Em conversa do embaixador americano Lincoln Gordon, um dos artífices do golpe de 64, e o presidente Kennedy, antecessor de Johnson, Gordon alerta que é melhor dar um basta em Jango já que ele pode ser um novo “ditador populista como Perón”. Os áudios originais das conversas entre a alta cúpula da Casa Branca e, principalmente, Gordon, e os telegramas entre a embaixada ianque e a Casa Branca, presentes no documentário, são testemunhos históricos irrefutáveis da ingerência dos Estados Unidos na política interna brasileira.
Creio que uma de nossas tarefas mais importantes consiste em fortalecer a espinha militar. É preciso deixar claro, porém com discrição, que não somos necessariamente hostis a qualquer tipo de ação militar, contanto que fique claro o motivo. (Lincoln Gordon)
Em 20 de março de 1964, Johson autorizara a formação de uma força naval para intervir no Brasil. A decisão foi tomada em reunião na Casa Branca e contou com a presença de Gordon e a cúpula do Departamento de Defesa.
Assista ao trailer do filme:
O mentiroso discurso pela democracia e liberdade de Kennedy (sensação déjà vu de ter ouvido o mesmo na boca de Bush, pai e filho, Ronald Reagan…) justificou a criação de institutos de pesquisa pelos Estados Unidos como o IBAD (Instituto Brasileiro de Ação Democrática) e o IPES (Instituto de Pesquisas e Estudos Sociais) para o financiamento das campanhas de deputados federais e estaduais e de até 8 candidatos a governador.
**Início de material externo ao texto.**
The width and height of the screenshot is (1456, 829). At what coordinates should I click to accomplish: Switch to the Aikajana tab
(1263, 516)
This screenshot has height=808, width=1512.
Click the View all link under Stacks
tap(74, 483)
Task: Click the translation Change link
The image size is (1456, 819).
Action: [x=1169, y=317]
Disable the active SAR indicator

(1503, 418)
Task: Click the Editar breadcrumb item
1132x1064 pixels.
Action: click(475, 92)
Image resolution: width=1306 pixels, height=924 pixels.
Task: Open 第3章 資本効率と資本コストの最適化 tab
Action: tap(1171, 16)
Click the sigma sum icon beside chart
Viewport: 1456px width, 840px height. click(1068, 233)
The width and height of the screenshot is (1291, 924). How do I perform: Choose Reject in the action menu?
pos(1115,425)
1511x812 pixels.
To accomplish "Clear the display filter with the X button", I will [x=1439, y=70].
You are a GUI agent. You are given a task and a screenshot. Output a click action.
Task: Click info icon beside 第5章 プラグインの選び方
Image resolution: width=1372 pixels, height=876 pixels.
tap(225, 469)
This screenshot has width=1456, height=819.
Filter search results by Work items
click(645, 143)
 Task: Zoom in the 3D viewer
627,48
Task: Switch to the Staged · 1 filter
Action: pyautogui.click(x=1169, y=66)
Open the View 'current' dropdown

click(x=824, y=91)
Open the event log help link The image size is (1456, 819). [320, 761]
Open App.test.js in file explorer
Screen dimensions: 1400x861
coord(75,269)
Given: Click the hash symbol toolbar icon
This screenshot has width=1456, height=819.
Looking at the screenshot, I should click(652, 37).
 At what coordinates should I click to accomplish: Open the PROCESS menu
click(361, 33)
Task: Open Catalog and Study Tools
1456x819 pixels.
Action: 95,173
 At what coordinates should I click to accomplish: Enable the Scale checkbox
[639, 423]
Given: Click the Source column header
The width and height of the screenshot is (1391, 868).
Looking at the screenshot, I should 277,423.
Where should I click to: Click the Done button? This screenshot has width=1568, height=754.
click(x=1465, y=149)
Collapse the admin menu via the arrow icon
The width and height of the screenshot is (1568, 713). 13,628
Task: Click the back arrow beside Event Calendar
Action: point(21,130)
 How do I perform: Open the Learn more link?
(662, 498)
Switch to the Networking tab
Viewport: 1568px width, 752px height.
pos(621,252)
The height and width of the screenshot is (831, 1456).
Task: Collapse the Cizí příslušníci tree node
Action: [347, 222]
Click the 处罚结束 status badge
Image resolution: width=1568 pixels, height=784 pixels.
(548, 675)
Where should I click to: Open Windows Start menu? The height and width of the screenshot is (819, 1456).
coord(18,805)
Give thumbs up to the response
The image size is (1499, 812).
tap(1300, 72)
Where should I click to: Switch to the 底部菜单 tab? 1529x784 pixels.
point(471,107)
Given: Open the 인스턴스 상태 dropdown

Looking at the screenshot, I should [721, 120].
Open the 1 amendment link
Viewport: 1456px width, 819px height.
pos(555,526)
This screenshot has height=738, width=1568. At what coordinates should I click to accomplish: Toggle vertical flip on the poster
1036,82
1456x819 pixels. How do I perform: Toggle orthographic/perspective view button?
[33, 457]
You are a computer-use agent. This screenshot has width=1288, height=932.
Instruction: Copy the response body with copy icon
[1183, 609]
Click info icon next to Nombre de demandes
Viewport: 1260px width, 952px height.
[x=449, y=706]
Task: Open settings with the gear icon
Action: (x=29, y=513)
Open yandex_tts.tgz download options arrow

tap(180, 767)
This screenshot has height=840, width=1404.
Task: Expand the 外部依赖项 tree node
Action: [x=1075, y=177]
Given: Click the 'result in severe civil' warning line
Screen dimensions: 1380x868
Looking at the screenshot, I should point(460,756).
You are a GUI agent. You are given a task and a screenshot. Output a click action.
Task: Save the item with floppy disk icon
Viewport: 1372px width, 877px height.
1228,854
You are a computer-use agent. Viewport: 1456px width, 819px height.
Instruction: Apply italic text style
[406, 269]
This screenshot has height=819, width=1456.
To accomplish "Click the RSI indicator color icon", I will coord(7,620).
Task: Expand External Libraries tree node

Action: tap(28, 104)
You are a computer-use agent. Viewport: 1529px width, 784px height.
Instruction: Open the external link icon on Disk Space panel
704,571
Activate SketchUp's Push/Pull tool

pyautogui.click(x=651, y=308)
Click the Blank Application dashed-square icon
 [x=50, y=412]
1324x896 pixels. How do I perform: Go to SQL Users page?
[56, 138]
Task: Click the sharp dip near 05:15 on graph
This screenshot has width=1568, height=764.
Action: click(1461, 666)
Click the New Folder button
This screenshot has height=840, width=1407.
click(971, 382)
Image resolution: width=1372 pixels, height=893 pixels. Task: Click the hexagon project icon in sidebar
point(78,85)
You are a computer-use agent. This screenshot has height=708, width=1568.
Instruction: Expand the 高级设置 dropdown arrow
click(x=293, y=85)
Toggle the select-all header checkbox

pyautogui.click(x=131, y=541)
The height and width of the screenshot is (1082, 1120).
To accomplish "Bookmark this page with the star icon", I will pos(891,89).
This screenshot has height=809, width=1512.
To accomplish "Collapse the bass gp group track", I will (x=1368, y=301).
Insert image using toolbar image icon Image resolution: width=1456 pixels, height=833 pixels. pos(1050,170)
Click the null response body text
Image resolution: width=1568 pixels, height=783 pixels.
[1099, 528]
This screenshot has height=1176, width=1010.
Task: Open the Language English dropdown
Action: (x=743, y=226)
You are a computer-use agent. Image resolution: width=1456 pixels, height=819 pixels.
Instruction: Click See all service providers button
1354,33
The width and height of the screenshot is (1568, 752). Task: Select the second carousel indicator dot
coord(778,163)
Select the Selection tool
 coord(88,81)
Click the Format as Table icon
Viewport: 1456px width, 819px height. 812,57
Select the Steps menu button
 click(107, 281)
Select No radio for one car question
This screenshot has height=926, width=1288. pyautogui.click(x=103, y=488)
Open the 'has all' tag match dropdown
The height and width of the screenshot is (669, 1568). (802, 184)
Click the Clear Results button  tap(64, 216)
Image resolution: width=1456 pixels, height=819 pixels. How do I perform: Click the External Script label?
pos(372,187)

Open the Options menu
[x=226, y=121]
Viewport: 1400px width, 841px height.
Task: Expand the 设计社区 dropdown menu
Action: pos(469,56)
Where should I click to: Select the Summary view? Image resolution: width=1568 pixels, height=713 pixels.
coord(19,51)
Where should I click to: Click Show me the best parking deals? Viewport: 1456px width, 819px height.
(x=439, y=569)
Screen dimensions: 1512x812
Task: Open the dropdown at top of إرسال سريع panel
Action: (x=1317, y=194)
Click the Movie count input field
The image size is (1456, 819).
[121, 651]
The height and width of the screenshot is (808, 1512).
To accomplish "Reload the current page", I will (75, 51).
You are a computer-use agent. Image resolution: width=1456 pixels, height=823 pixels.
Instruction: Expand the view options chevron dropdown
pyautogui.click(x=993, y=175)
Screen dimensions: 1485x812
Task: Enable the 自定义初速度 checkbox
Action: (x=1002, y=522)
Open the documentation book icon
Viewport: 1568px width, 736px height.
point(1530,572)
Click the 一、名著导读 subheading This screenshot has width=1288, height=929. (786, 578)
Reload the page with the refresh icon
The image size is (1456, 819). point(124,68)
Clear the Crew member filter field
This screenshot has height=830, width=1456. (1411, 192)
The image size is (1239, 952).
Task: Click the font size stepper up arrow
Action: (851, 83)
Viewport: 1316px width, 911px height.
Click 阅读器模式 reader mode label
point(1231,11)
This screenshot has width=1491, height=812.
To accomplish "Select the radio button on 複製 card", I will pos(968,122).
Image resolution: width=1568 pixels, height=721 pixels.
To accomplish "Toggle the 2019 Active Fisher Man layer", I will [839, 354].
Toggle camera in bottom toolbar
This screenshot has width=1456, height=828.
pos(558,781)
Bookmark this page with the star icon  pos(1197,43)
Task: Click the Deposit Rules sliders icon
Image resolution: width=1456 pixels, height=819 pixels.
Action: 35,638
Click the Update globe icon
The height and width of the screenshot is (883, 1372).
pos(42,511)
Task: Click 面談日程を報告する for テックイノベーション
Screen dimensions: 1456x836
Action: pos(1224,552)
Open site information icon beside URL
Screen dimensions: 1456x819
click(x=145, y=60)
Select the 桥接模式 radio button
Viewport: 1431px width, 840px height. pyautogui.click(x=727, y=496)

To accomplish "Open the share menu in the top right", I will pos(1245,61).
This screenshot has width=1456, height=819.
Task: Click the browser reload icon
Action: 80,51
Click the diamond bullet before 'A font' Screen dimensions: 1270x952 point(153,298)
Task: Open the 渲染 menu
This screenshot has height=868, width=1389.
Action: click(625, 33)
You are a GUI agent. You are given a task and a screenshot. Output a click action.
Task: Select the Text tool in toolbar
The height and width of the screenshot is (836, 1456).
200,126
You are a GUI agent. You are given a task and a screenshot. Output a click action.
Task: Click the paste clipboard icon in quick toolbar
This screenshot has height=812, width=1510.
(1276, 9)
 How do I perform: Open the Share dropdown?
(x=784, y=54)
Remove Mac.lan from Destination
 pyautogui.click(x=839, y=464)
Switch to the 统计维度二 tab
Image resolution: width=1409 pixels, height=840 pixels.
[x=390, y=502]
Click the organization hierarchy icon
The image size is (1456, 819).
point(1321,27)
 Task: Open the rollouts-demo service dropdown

O professor Peter Kornbluh explica que essa é a política “feijão com arroz da CIA para desestabilizar governos”.
Os vídeos produzidos pelos institutos e exibidos em cinemas e empresas criaram o pânico que levou às senhoras da Tijuca e do Catete a lotar as ruas na Marcha da Família com Deus pela Liberdade em oração contra Jango e Brizola.
A marcha deu coragem ao general Mourão Filho, que reuniu uma pequena tropa e resolveu antecipar o golpe. O cômico depoimento da filha de Mourão conta que seu pai tomou um pito de Castelo Branco pela pressa. Mourão não esmoreceu e foi entregar o golpe a Costa e Silva, que segundo ela, “estava dormindo, de cuecas”.
Segundo presidente do regime militar, Costa e Silva deslumbra-se em cena do filme ao ser recebido na Casa Branca. De certa forma, somos um país mais moderno ao menos pelo fato de não convivermos mais com figuras dantescas como Costa e Silva no coração do poder. Políticos lamentáveis como Jair Bolsonaro e Coronel Telhada infelizmente são eleitos, mas são mantidos bem distantes dos centros decisórios de nossa política.
Hoje, após mais de uma década dos fatos narrados no documentário de Tavares, a história deve ser contada com detalhes às novas gerações para que estudantes não tenham que aprender EMC, somente o E= mc².